▶ Permintaan
Ambil tanpa perubahan bagian teks tentang pengemis sebagai patologi sosial, mulai dari "Pengemis adalah fenomena" hingga dan termasuk "transformasi menjadi komodifikasi.".

▶ Teks hasil ekstraksi
-- -- --

Mohon tunggu...
yakub adi krisanto
yakub adi krisanto Mohon Tunggu... -

hanya seorang yang menjelajahi belantara intelektualitas, dan terjebak pada ekstase untuk selalu mendalami pengetahuan dan mencari jawab atas pergumulan kognisi yang menggelegar dalam benak pemikiran.

Selanjutnya

Tutup

Sosbud

Pengemis sebagai Patologi Sosial (Jangan Memberi Uang kepada Pengemis)

9 Juni 2011   03:23 Diperbarui: 26 Juni 2015   04:43 523
+
Laporkan Konten
Laporkan Akun
Kompasiana adalah platform blog. Konten ini menjadi tanggung jawab bloger dan tidak mewakili pandangan redaksi Kompas.
Lihat foto
Sosbud. Sumber ilustrasi: KOMPAS.com/Pesona Indonesia

Pengemis adalah fenomena social. Keberadaan pengemis seolah mengiringi pembangunan yang dilaksanakan. Pembangunan menjadi daya tarik pengemis. Kehadirannya menghiasi lokasi-lokasi 'strategis' untuk melaksanakan kegiatannya. Kegiatan utama pengemis adalah meminta, mengeksploitasi belas kasihan sesama untuk mendapatkan kucuran rejeki.

Gemerlap kota melahirkan ketertarikan warga bangsa untuk memilih berprofesi sebagai pengemis. Ketertarikan tidak hanya didasarkan pada kondisi obyektif individu yang secara subyektif mengalami kekurangan materi. Kekurangan materi menjadi alasan utama untuk menjadi pengemis. Namun sepertinya alasan utama tersebut sudah mengalami transformasi menjadi komodifikasi.

Komodifikasi kemiskinan mengarah pada 'industrialisasi', dan arah inilah yang menjadi penyebab patologi pengemis sekarang. Industrialisasi pengemis dimaksud bahwa pengemis ada yang mandiri, tetapi ada pengemis yang memang diorganisir oleh oknum tertentu. Pengemis yang terorganisir inilah yang menjadi bagian industri kemiskinan. Miskin dan eksploitasi belas kasihan adalah 'produk' dari industry ini. Entah miskin obyektif maupun mentalitas miskin atau merasa miskin, pengemis itu ada dan mengalami 'pengembangbiakan'.

-- -- --

▶ Cuplikan data
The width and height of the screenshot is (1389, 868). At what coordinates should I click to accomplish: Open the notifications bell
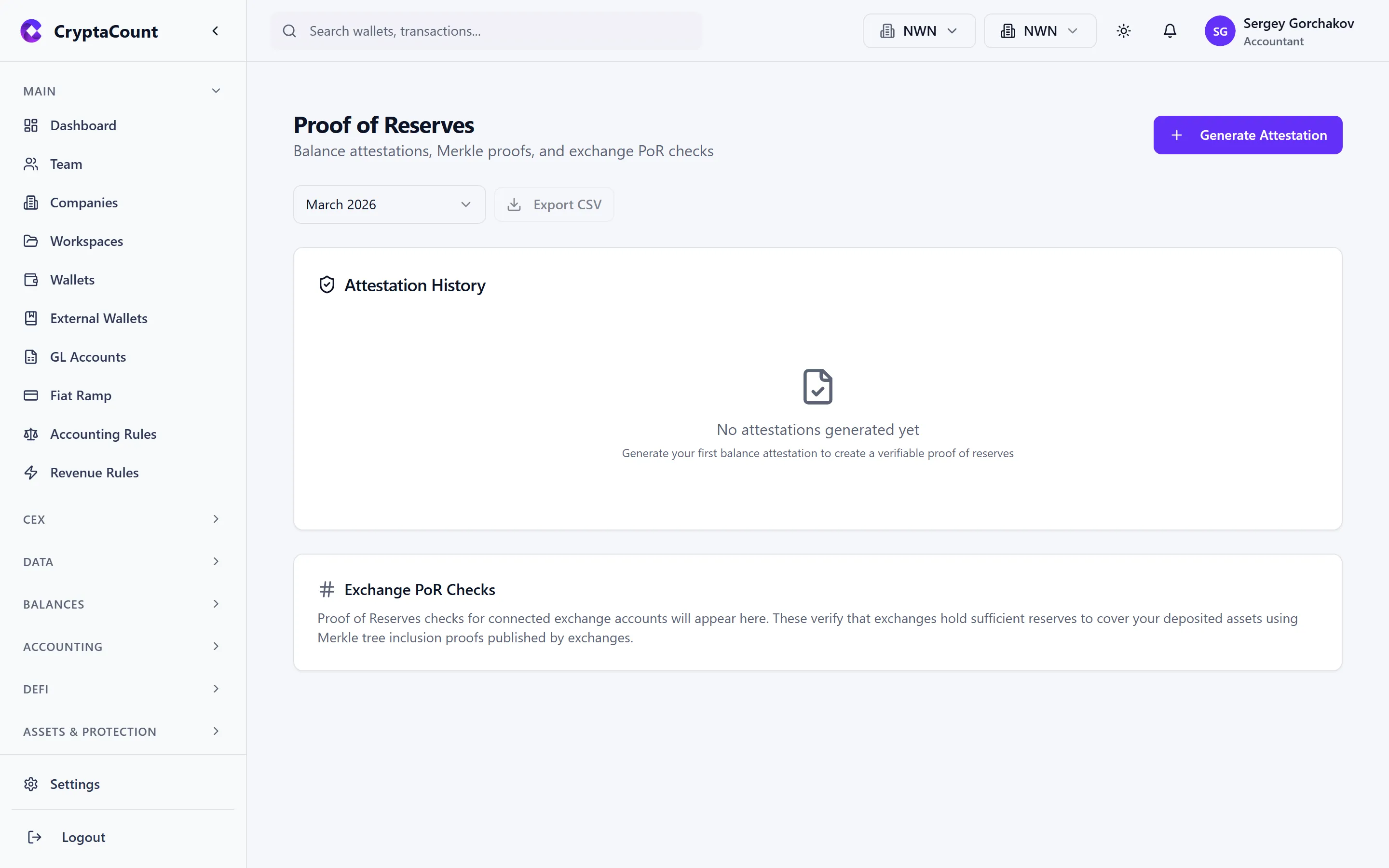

-- -- --

▶ Hasil tugas ini
Pengemis adalah fenomena social. Keberadaan pengemis seolah mengiringi pembangunan yang dilaksanakan. Pembangunan menjadi daya tarik pengemis. Kehadirannya menghiasi lokasi-lokasi 'strategis' untuk melaksanakan kegiatannya. Kegiatan utama pengemis adalah meminta, mengeksploitasi belas kasihan sesama untuk mendapatkan kucuran rejeki.

Gemerlap kota melahirkan ketertarikan warga bangsa untuk memilih berprofesi sebagai pengemis. Ketertarikan tidak hanya didasarkan pada kondisi obyektif individu yang secara subyektif mengalami kekurangan materi. Kekurangan materi menjadi alasan utama untuk menjadi pengemis. Namun sepertinya alasan utama tersebut sudah mengalami transformasi menjadi komodifikasi.